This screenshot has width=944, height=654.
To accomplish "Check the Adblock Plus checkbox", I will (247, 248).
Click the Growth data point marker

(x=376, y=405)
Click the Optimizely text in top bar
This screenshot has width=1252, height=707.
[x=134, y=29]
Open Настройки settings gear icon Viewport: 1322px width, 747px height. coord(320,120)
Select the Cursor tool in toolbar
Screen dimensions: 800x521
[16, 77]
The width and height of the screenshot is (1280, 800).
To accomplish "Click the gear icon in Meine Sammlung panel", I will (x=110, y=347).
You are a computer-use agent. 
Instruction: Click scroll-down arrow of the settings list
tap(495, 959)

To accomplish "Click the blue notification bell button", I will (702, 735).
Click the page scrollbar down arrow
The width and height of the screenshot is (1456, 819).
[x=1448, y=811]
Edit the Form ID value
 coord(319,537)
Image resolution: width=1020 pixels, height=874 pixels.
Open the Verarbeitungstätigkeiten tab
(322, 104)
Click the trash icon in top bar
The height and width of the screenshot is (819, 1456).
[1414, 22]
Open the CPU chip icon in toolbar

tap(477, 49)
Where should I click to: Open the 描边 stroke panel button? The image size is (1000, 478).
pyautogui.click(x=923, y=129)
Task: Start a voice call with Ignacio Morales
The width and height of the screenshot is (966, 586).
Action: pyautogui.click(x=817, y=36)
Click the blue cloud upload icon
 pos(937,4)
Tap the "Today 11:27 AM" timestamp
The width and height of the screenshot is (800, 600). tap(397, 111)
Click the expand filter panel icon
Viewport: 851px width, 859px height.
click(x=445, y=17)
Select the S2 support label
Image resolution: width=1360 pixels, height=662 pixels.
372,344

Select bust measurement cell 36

- _WHAT YOU NEED TO DO_
Print nothing but the lines from the one containing "Select the S2 support label" through the end of the listing above, exactly as written.

- _EXERCISE SOLUTION_
Select the S2 support label
Image resolution: width=1360 pixels, height=662 pixels.
372,344

Select bust measurement cell 36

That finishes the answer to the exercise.